* [TRY IT]:
Instruction for the entries below: return the part that opens with the line containing "You are a GUI" and closes with the line containing "The image size is (800, 800).", exactly, and no pictures.

* [INPUT DATA]:
--------------------

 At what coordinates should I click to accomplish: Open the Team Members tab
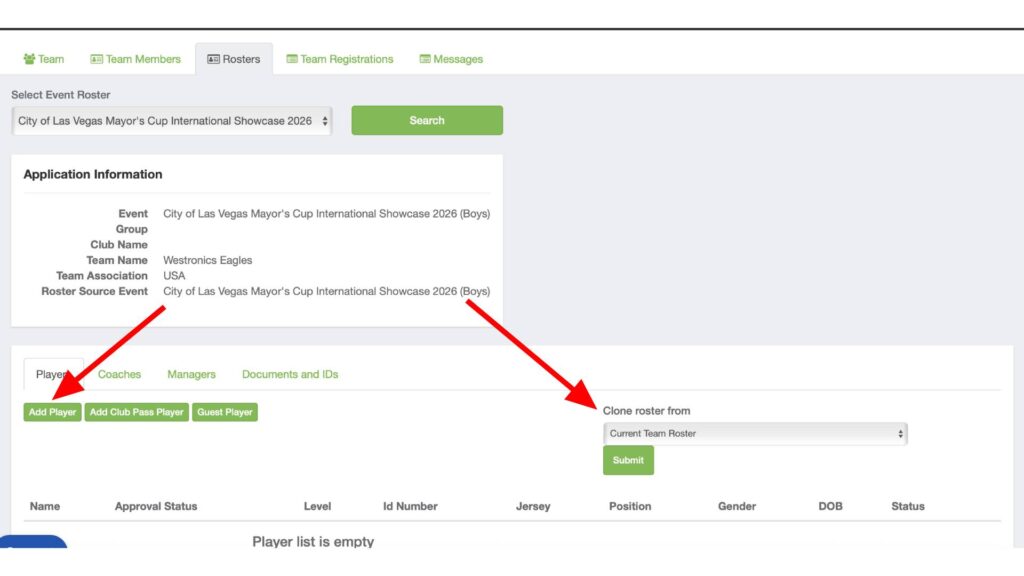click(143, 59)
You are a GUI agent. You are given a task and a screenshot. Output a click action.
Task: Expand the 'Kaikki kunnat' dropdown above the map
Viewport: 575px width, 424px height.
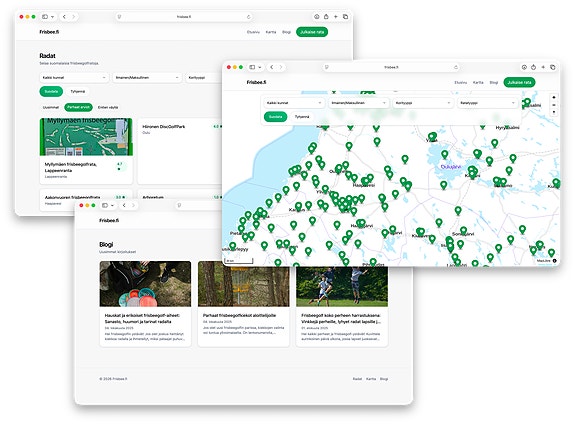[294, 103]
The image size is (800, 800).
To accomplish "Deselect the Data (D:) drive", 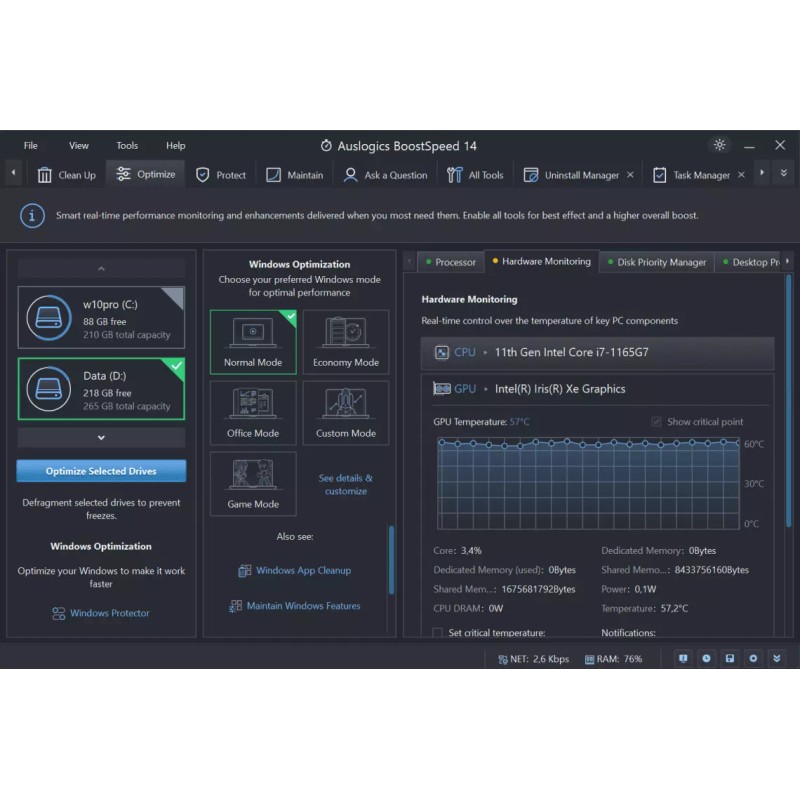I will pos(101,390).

--------------------

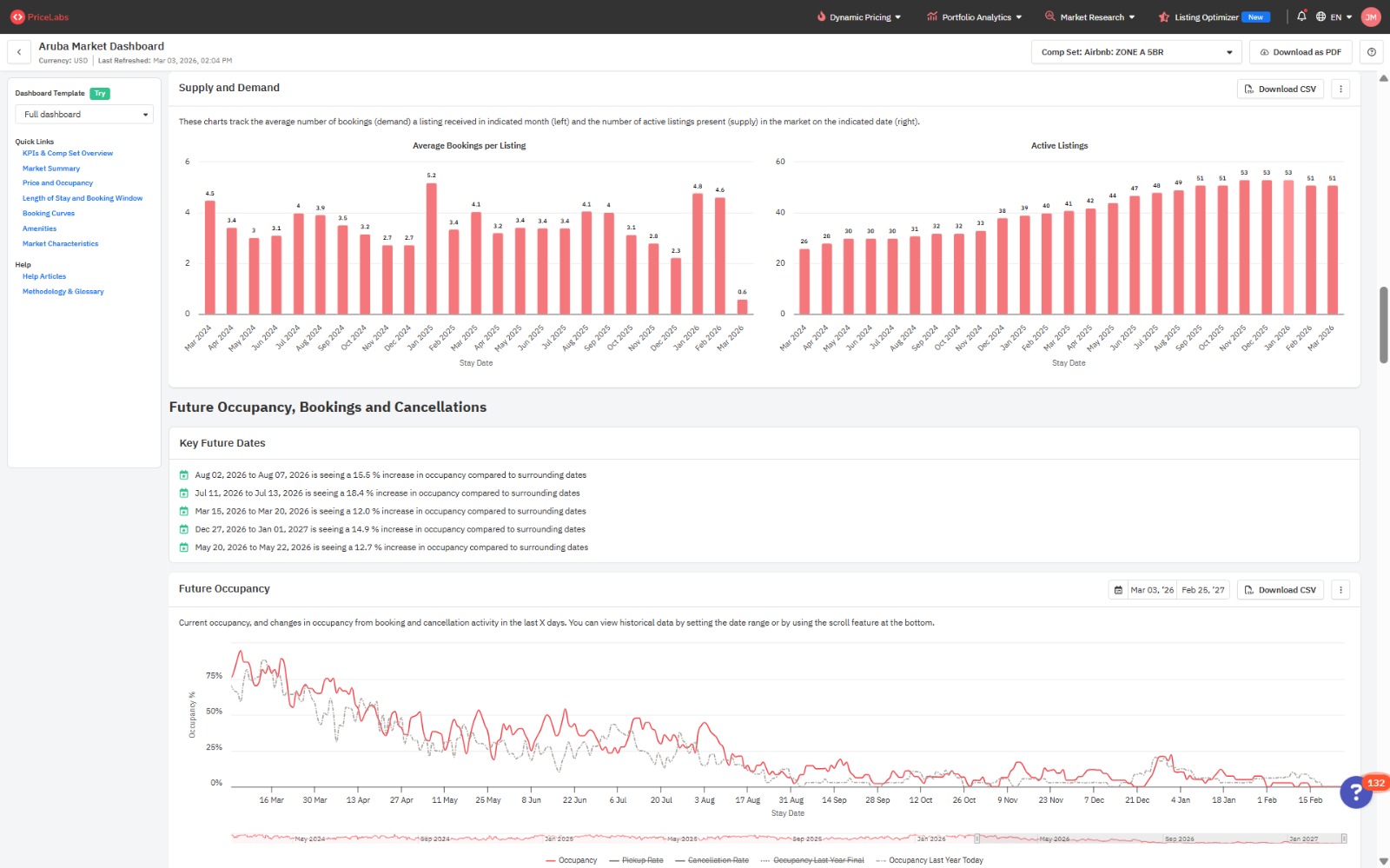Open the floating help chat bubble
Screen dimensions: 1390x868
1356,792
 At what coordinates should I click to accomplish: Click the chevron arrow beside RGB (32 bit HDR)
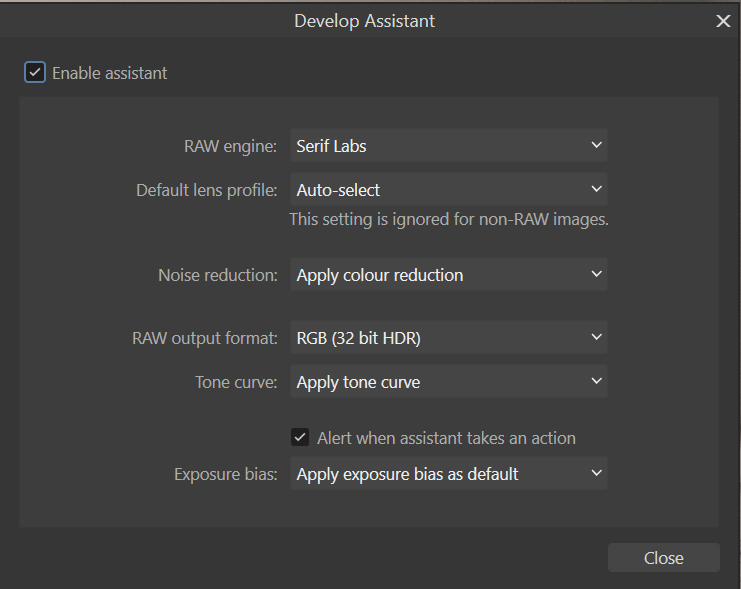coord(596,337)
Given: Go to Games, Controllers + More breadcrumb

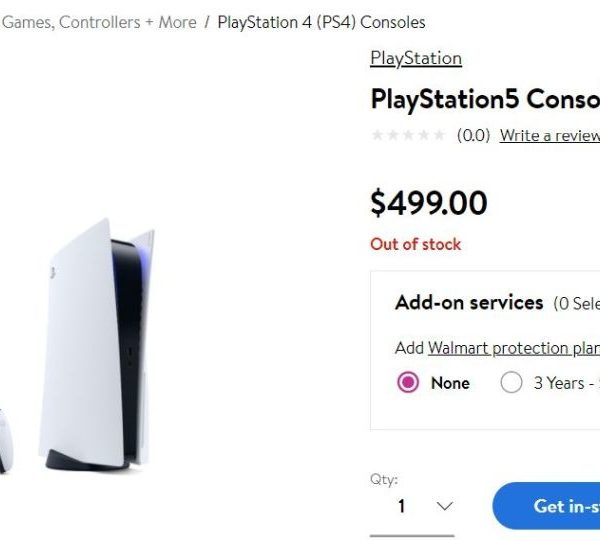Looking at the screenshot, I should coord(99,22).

--------------------

* [ANSWER]:
You are a GUI agent. You are given a task and a screenshot. Output a click action.
Task: Expand the 'Kaikki kunnat' dropdown above the map
Viewport: 575px width, 424px height.
[294, 103]
The image size is (800, 800).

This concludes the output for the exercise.